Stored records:
○ ○ ○

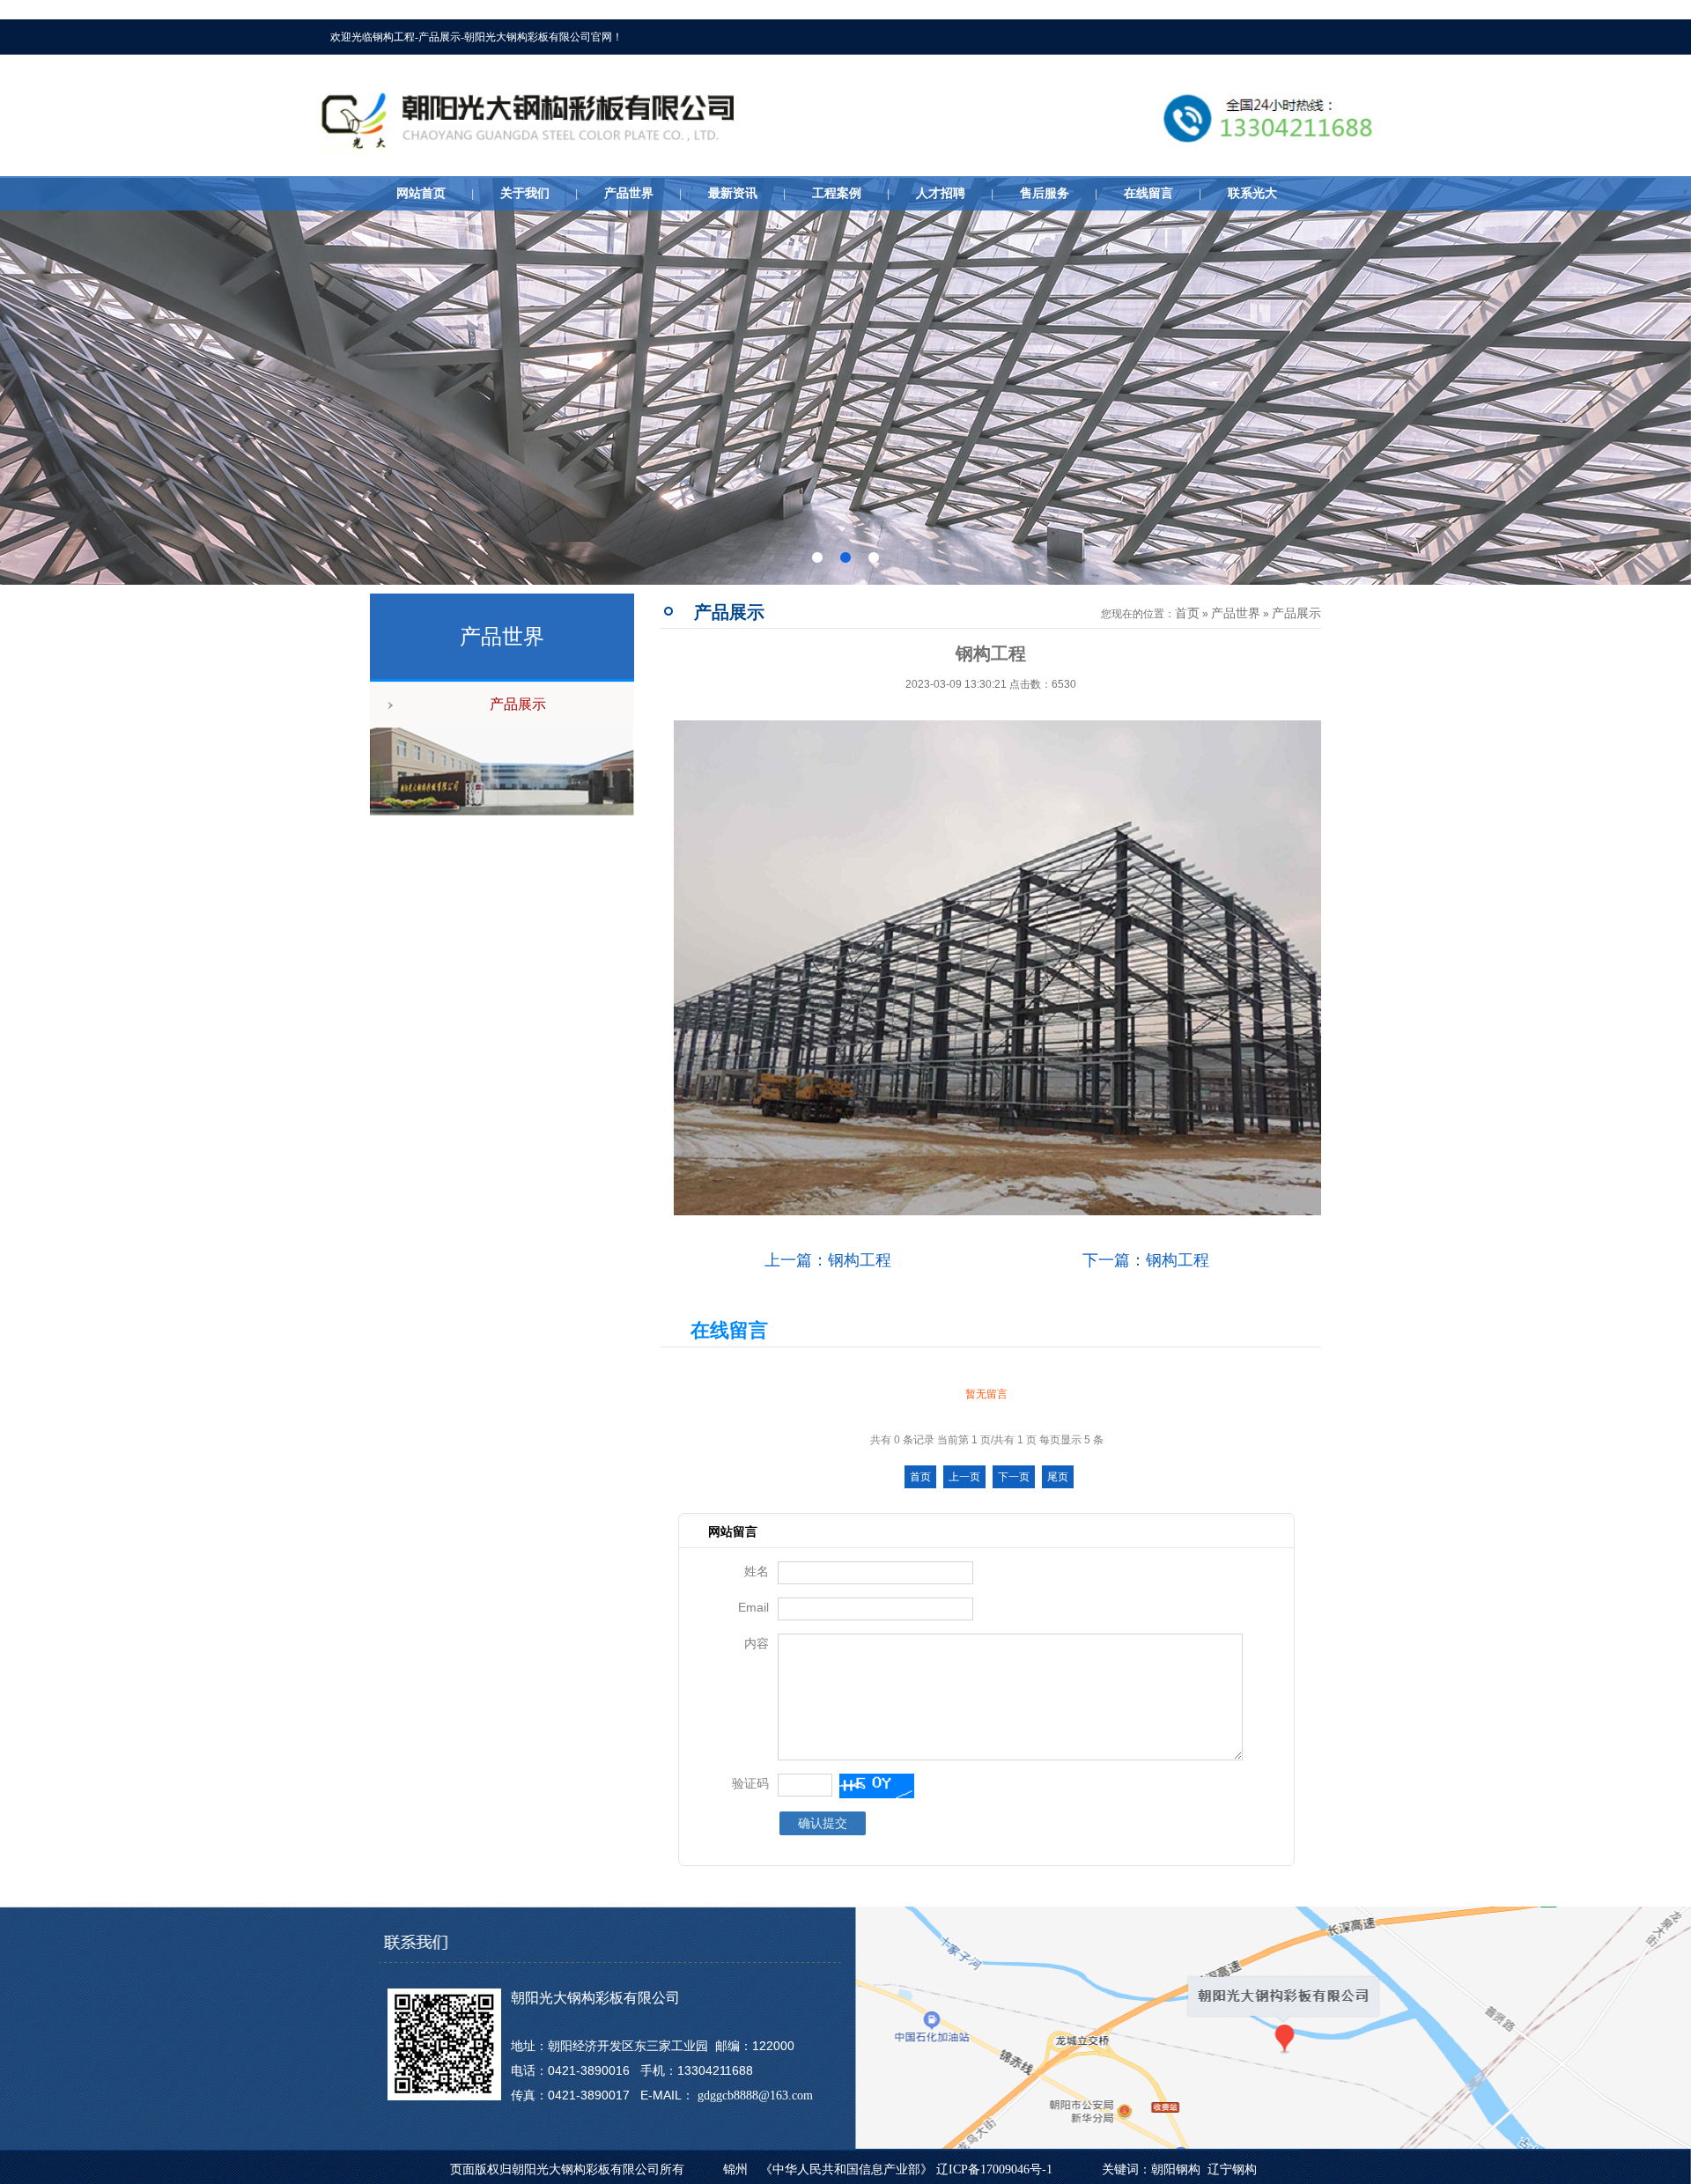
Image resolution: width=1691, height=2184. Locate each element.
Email (753, 1607)
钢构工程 (859, 1260)
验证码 (750, 1783)
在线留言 (1148, 193)
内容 (756, 1643)
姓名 (756, 1571)
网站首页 (421, 193)
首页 (1187, 613)
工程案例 (836, 193)
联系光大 (1252, 193)
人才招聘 (940, 193)
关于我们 (525, 193)
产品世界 (629, 193)
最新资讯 (732, 193)
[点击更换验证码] (876, 1786)
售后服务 (1044, 193)
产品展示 (518, 704)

○ ○ ○

Problem details:
Your copy should match the records above exactly, apart from the pictures, which stay out.

Answer:
Image resolution: width=1691, height=2184. Locate each element.
Email (753, 1607)
钢构工程 (859, 1260)
验证码 (750, 1783)
在线留言 (1148, 193)
内容 (756, 1643)
姓名 (756, 1571)
网站首页 (421, 193)
首页 (1187, 613)
工程案例 (836, 193)
联系光大 (1252, 193)
人才招聘 (940, 193)
关于我们 (525, 193)
产品世界 (629, 193)
最新资讯 (732, 193)
[点击更换验证码] (876, 1786)
售后服务 (1044, 193)
产品展示 (518, 704)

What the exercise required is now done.